Taking as a starting point photographs of the 1960s protests included in the exhibition, artists Marcelo Brodksy, Artem Loskutov, Gideon Mendel and Oliver Ressler, curator Christine Eyene and art historian Antigoni Memou will discuss what role contemporary photography and art can potentially play in contemporary political struggles around the globe.
(Dr.) Antigoni Memou (PhD, Courtauld Institute of Art, MA University of Southampton) is Senior Lecturer in Visual Theories at the School of Arts and Digital Industries at the University of East London (U.K.). She has published in the journals Third Text, Philosophy of Photography, Epherema and Photographies. Her book Photography and Social Movements: From the Globalisation of the Movement (1968) to the Movement Against Globalisation (2001) was published by Manchester University Press in 2013.
Christine Eyene is an art historian, critic and curator. Invited for the second time by BOZAR in the context of the Summer of Photography, Christine is the curator of “RESIST! The 1960s protest, photography and visual legacy”. She is a Guild Research Fellow in Contemporary Art at the University of Central Lancashire and a doctoral student at Birkbeck, University of London. Writing a thesis on South African photographer George Hallett. She is also co-founder of the Cameroonian photography platform YaPhoto and member of the acquisitions committee of FRAC, Fonds Régional d’Art Contemporain, Réunion. She has recently joined the Nouveau Musée National de Monaco’s scientific committee.
Marcelo Brodsky is an international visual artist with work focused in visual language, Memory and Human Rights. His work combines text and images to convey meaning and to build up alternative narratives. His work is part of the collections of Tate, London, The Metropolitan Museum of Art NY, the Pinacoteca del Estado, Sao Paulo, the National Museum of Fine Arts, Argentina, the Museum of Fine Arts, Houston, etc. He has published several books and essays such as Good Memory (1997), Nexo (2001), Visual Correspondences (2009), Tree Time (2014), Once @ 9.53, and he is now publishing 1968: the Fire of ideas. Brodsky is founder of the Parque de la Memoria and a member of its Board.
Artem Loskutov lives and works in Moscow and Novosibirsk. In 2004, he and other members of the group CAT (Contemporary Art Terrorism) organized the May Day happening Monstration in Novosibirsk. In 2007, after the breakup of CAT, he founded the group Kiss my Babushka, of which he was a member until 2014. Since 2012, he has been a member of the working group of the MediaImpact Festival of Activist Art. He has been awarded the Innovation Prize (Russia, 2010).

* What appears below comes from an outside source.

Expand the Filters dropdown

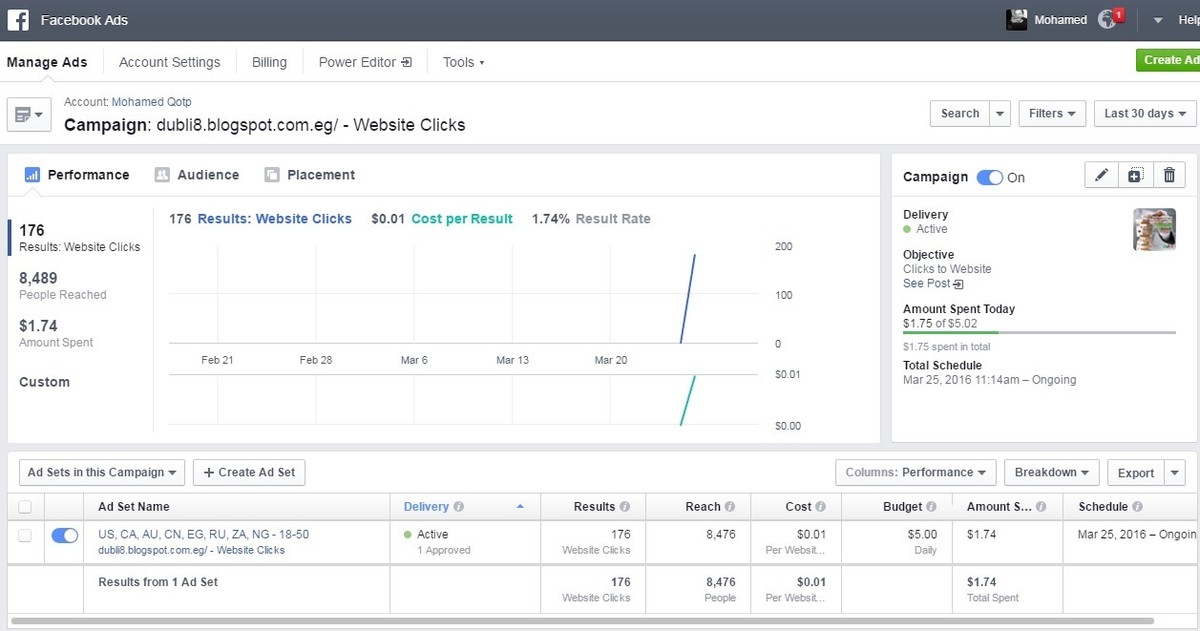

Gideon Mendel was one of the young generation of ‘struggle photographers’ documenting change and conflict in South Africa in the lead-up to Nelson Mandela’s release from prison. In 1990 he moved to London, from where he has focussed on social issues globally. He has won six World Press Photo Awards, first prize in the American Pictures of the Year competition, a POY Canon Photo Essayist Award, the Eugene Smith Award for Humanistic Photography and the Amnesty International Media Award for Photojournalism. He has produced a number of pioneering photographic advocacy projects working with charities and campaigning organizations, such as The Global Fund, MSF, Treatment Action Campaign, The International HIV/AIDS Alliance, Action Aid, The Terrene Higgins Trust, Shelter, Leonard Cheshire Disability, UNICEF and Concern International. Since 2007 he has been working on a major project addressing climate change, entitled ‘Drowning World’ which involves travelling to a variety of flood ravaged locations around the world.
Oliver Ressler is an artist and filmmaker who produces installations, projects in public space, and films on issues such as economics, democracy, global warming, forms of resistance and social alternatives. He has completed thirty films that have been screened in thousands of events of social movements, art institutions and film festivals. A retrospective of his films took place at Centre d’Art Contemporain Genève in 2013. In 2002, he won first prize at the International Media Art Award of the ZKM in Karlsruhe and is the first prize winner of the newly established Prix Thun for Art and Ethics Award in 2016. For the Taipei Biennale 2008, Ressler curated an exhibition on the counter-globalization movement, A World Where Many Worlds Fit. A travelling show on the financial crisis, It’s the Political Economy, Stupid, co-curated with Gregory Sholette, has been presented at nine venues since 2011. Ressler was the project leader of the research project Utopian Pulse – Flares in the Darkroom at Secession in Vienna in 2014, in collaboration with Ines Doujak, funded by the Austrian Science Fund.